Usually only clinical studies on preemptive analgesia in the broad sense, when a relatively prolonged protective effect extended well into the initial postoperative period, were able to demonstrate a clinically important effect. [24–27]In one of these studies, the effect of 9-h neural blockage given before inguinal herniorrhaphy reduced late hyperalgesia for up to 10 days. This effect observed in patients is similar to the results obtained in the current study.

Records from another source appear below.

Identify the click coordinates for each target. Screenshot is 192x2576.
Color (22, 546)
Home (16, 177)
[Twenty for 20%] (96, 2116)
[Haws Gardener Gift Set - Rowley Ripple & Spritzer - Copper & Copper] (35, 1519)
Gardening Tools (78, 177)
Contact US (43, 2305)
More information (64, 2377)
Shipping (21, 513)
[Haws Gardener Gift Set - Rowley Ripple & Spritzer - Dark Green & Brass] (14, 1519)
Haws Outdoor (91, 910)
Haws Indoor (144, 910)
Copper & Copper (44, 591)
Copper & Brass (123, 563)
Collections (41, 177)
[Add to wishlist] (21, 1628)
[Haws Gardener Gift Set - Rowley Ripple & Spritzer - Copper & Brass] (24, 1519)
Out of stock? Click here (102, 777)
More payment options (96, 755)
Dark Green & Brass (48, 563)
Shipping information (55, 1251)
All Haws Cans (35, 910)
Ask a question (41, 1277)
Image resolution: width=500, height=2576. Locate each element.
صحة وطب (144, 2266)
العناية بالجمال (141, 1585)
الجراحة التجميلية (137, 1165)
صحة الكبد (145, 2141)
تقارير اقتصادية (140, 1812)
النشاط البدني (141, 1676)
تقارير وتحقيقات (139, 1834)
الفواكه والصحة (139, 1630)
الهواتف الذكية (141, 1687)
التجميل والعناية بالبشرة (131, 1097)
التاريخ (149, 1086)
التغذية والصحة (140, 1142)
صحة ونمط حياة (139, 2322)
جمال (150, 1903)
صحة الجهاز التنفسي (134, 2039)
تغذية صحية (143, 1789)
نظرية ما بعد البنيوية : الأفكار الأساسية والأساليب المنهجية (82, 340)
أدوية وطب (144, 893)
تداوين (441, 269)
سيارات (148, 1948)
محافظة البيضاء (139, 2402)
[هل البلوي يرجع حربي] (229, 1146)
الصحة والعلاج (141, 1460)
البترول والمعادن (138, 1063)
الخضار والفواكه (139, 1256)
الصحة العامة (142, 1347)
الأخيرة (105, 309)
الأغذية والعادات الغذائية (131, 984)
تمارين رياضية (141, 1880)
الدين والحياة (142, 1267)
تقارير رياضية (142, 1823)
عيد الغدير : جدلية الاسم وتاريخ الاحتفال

Wang et al. Performed a complete neurologic evaluation of the tonicaine sciatic nerve block in rats with evaluation of resting posture, gait, postural reactions (hopping and tactile placing), motor functions (extensor postural thrust), and heat and pinch withdrawal responses. They reported that tonicaine given by injection in a manner similar to that in our experiments completely blocked all functions. The absence of functions lasted from 3–4 h (motor) to 6–7 h (heat withdrawal). All the functions evaluated in their experiments completely recovered in 9–24 h in all animals. In our experiments, in addition to pinch withdrawal responses, the threshold of motor response to increasing pressure on the paw was also measured. We have observed recovery of the injected paw threshold from the tonicaine block in 13.8 +/- 23 h. In 48 h after the tonicaine injection, there was even some decrease in the threshold from 151 +/- 11 (baseline) to 136 +/- 16 g (-9%; P < 0.05), perhaps indicating a slight hypersensitivity after long-lasting nerve block. It is conceivable, although we believe unlikely, that potential residual and selective nerve damage produced by tonicaine block could contribute to the obtained results.
We detected no significant effect of the nerve blocks on the indices of carrageenan-induced paw inflammation. Fletcher et al. obtained similar results; 240 min after carrageenan administration, the paw circumference and the temperature of the paw were similar to those of the control and block groups. A tendency for a reduced incidence of blister formation after thermal injury in legs with a preemptive nerve block was reported by Pedersen et al. Another index of inflammation used in their study, erythema intensity, was not changed by the block, however. Diminished neurogenic inflammation is, in principle, a possible result of nerve block ; however, it was not a substantial factor for changes of hyperalgesia observed in our study.
The experiments demonstrated that a prolonged nerve block (12–16 h) can prevent the development of long-lasting (3–5 days) inflammatory hyperalgesia. Prevention of late hyperalgesia can be provided not only with a prolonged preinjury block but also with a prolonged postinjury block when hyperalgesia is already well established.
The authors thank Drs. G. K. Wang and W. M. Mock for providing tonicaine and advice.